Further we offered a one
year training for two low vision trainees who became low vision therapists.
They completed their training
in May this year and are now integrated staff of the Low Vision Project.
One was originally a teacher in an integrated programme for visually impaired
and the other one an eye nurse. We have chosen these two professions to
find out which is more appropriate for low vision therapy. Both have completed
their course successfully and we think that both professions can be accepted
for training in low vision therapy.
Low Vision Assessment Kits
The Low Vision Project is
in the process of developing 2 different types of low vision kits.
One to be used by low vision
assistants and the other by regular or special teachers with basic low
vision knowledge.
The first mentioned kit
is an assessment kit which includes all different assessment materials
to identify individual needs of the child and training material to teach
the child to use the vision effectively which can be used by special trained
low vision personnel. The second kit is a screening kit which includes
materials to help find out the category of the child.
Plan For The Future
Through the co-operation
of the Ministry of Education and the Ministry of Health we hope that the
low vision work will be acknowledged in Kenya and that the role of the
low vision assistants and therapists will be officially established and
recognized by the relevant Ministry within the Kenyan Government.
Further training is planned for special teachers working in schools/programmes for the blind. The Low Vision Team is also planning to hold a seminar for medical eye workers who are based at hospitals and clinics.

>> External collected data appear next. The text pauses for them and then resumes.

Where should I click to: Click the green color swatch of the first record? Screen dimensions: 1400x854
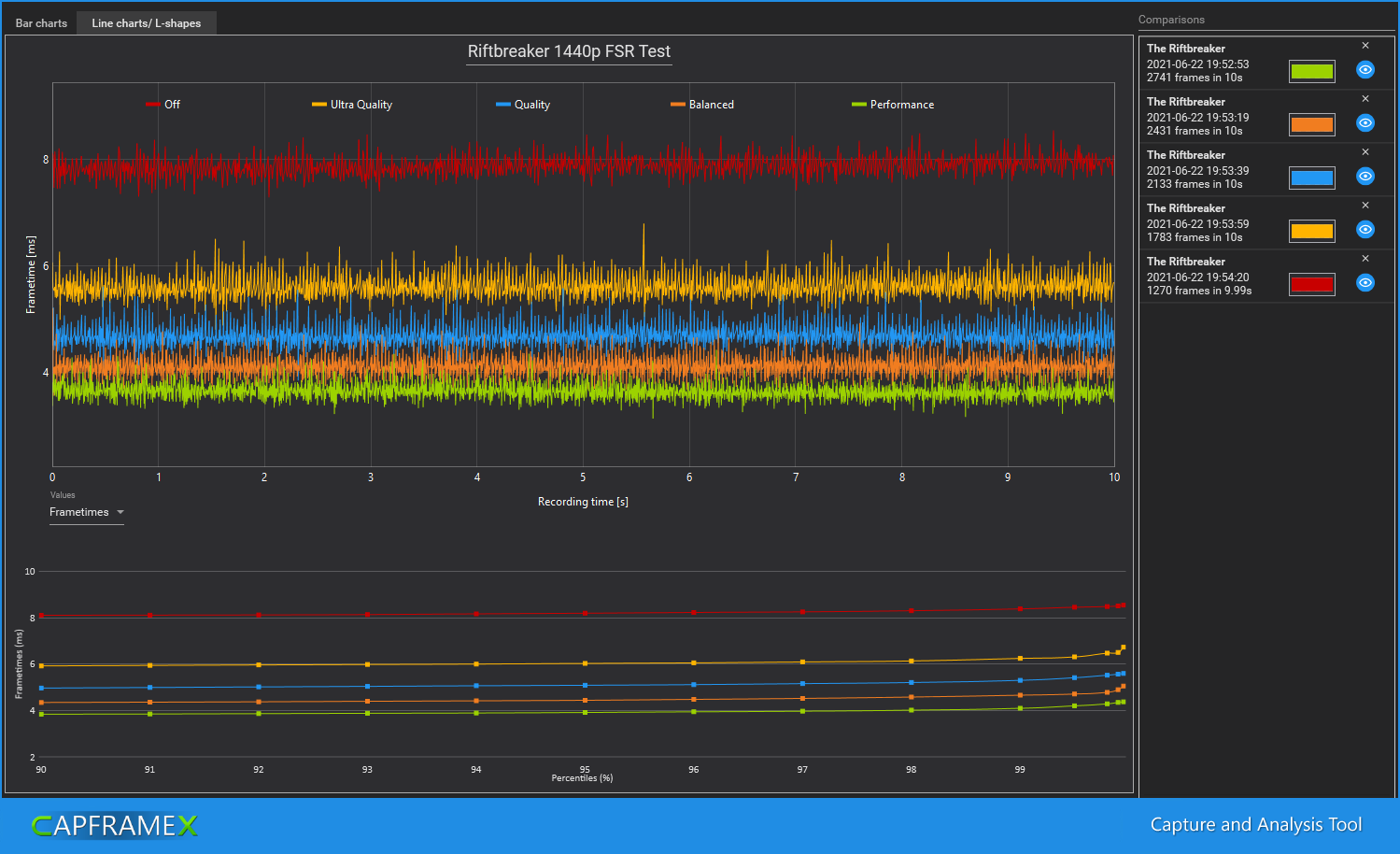(1311, 70)
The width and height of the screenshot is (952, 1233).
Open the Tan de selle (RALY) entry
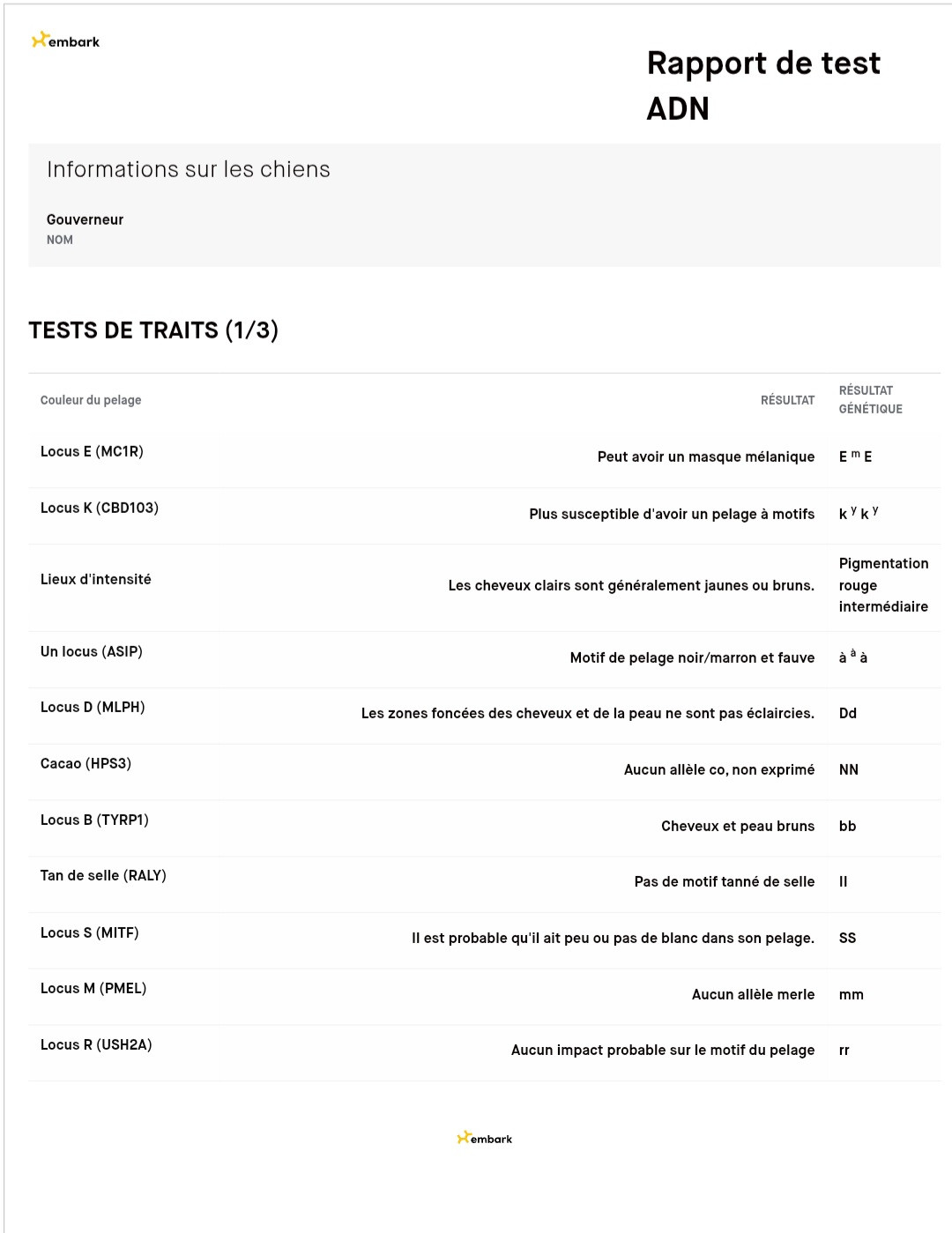click(103, 875)
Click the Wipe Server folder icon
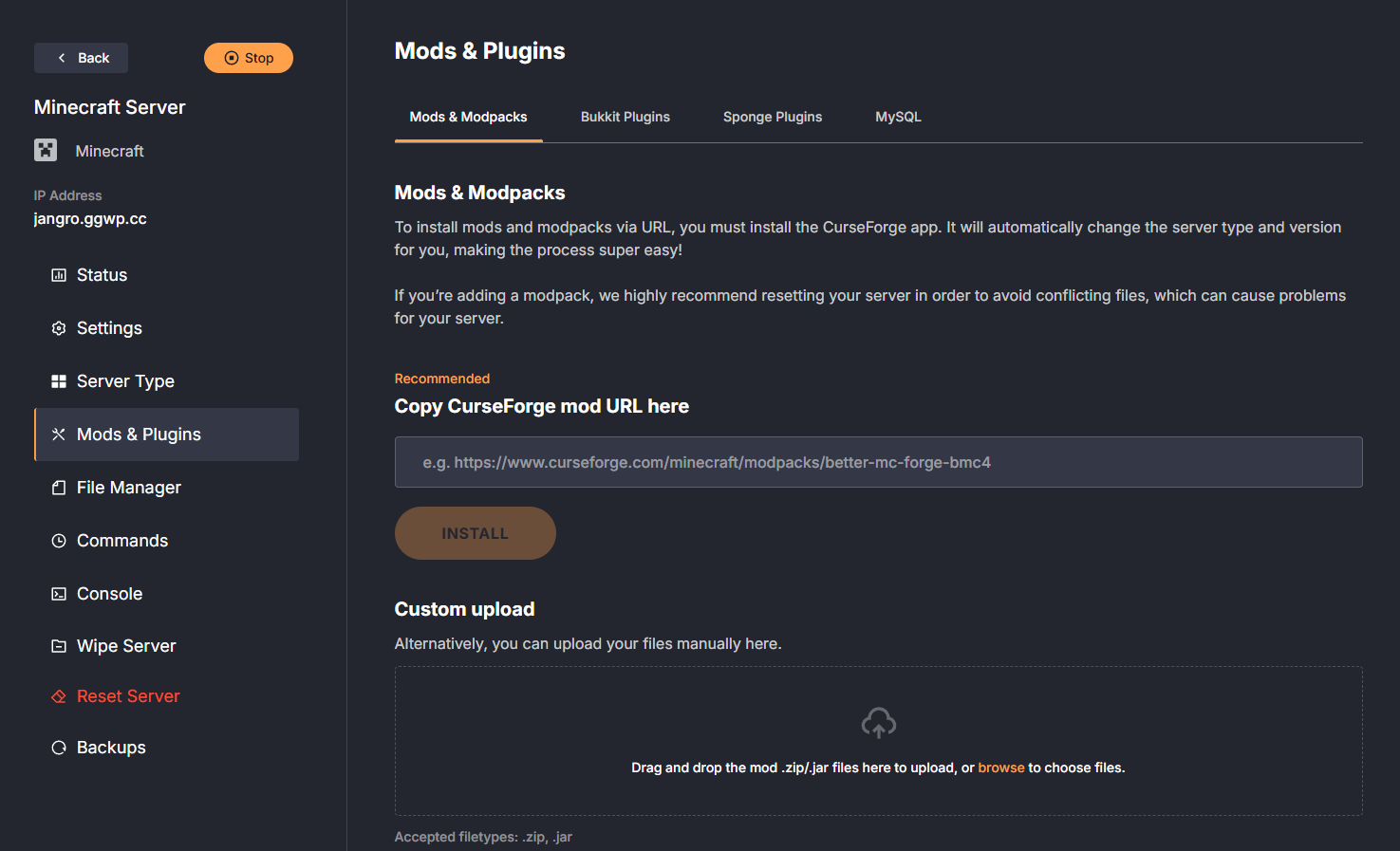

Low vision rehabilitation should become an essential part in the system of special education for the visually impaired in East Africa so that children with low vision are prepared to cope in the sighted world as independent as possible.
Goal of Low Vision Work
The final goal of the Low
Vision Project will be achieved when at least one teacher in every school
or programme of visually impaired is trained in low vision and when low
vision work gets fully acceptable and children with low vision get appropriate
service on low vision and educational services.